CU: Wenn man sich mit den Regelungen des Telemedien- und des Bundesdatenschutzgesetzes auskennt, bestehen durchaus einige Möglichkeiten, Tracking und Targeting auch rechtskonform zu betreiben. Zentrale Frage ist stets, welche Daten das jeweilige Werkzeug erhebt, insbesondere, ob dabei personenbezogene oder „nur“ pseudonyme Nutzungsprofile erstellt werden. Im letzteren Fall stellt § 15 Abs.3 TMG eine wichtige Erlaubnisnorm, die die Erstellung solch pseudonymer Profile erlaubt, wenn die Datenerhebung in der Datenschutzerklärung auf der Webseite hinreichend erläutert und dem Nutzer eine Möglichkeit zum Widerspruch (konkret ein Opt-Out) gegeben wird.

Hier zeigt sich wieder einmal, dass sich bei Kenntnis der technischen Hintergründe und einer gewissen Lösungsorientiertheit der (datenschutz-)rechtlich Verantwortlichen in einigen Fällen vertretbare Lösungen finden lassen.

 

(*Beim Retargeting wird der Besucher der Webseite mit einem Cookie markiert und getrackt.

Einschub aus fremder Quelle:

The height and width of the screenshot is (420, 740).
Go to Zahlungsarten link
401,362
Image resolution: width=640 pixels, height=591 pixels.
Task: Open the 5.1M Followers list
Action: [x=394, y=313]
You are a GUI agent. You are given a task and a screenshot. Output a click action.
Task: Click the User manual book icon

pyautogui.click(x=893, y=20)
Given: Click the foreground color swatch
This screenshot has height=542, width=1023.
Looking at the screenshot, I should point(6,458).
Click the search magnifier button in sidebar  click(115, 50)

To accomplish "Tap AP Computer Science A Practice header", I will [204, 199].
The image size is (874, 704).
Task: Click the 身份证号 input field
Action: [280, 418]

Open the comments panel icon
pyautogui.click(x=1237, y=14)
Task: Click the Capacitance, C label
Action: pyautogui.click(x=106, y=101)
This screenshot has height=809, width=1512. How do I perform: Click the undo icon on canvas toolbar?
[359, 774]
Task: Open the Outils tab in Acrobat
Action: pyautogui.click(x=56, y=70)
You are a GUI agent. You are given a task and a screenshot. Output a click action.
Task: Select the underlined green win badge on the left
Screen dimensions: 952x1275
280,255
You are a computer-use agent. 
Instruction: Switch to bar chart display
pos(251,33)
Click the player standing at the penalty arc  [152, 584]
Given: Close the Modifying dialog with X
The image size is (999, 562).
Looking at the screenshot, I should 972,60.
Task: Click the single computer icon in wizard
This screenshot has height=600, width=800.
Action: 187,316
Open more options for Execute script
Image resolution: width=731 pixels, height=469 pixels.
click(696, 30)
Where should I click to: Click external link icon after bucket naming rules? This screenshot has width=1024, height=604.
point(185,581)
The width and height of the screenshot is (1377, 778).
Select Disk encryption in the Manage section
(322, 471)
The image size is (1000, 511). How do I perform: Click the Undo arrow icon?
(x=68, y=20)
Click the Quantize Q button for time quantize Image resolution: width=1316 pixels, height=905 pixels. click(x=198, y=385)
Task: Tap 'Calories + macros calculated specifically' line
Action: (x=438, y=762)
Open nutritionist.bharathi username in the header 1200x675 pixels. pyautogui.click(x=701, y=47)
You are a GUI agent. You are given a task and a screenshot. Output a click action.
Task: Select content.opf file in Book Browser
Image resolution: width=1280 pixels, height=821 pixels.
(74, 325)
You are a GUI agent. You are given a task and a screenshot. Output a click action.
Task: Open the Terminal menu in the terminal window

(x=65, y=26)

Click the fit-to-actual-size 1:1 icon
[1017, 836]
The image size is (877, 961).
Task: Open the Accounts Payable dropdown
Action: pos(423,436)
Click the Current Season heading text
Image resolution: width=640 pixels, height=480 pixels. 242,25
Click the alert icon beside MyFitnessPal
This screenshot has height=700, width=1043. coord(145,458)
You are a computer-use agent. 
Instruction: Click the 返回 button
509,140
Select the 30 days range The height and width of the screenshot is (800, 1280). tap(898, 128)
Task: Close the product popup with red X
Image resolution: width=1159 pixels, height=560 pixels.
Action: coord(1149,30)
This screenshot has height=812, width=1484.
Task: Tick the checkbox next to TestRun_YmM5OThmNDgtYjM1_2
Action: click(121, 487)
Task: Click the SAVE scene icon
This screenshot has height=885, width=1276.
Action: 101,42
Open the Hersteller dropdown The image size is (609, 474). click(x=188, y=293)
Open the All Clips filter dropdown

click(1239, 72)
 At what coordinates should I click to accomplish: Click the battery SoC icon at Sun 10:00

Darüber kann der Werbetreibende den Besucher dann „überall“ wieder mit passender Werbung ansprechen und damit zurück zu seiner Webseite leiten. Es ist beispielsweise möglich, einen solchen Retargeting-Codeschnipsel auf der eigenen Webseite zu installieren und die Nutzer anschließend zu „verfolgen“. Bei Facebook können Unternehmer die Nutzer bis zu 180 Tage speichern.)

 

BIEG: Sie sind als Referent sehr oft unterwegs und klären über rechtliche Fallstricke im Internet auf. Was macht den Social Media Bereich für Sie so interessant?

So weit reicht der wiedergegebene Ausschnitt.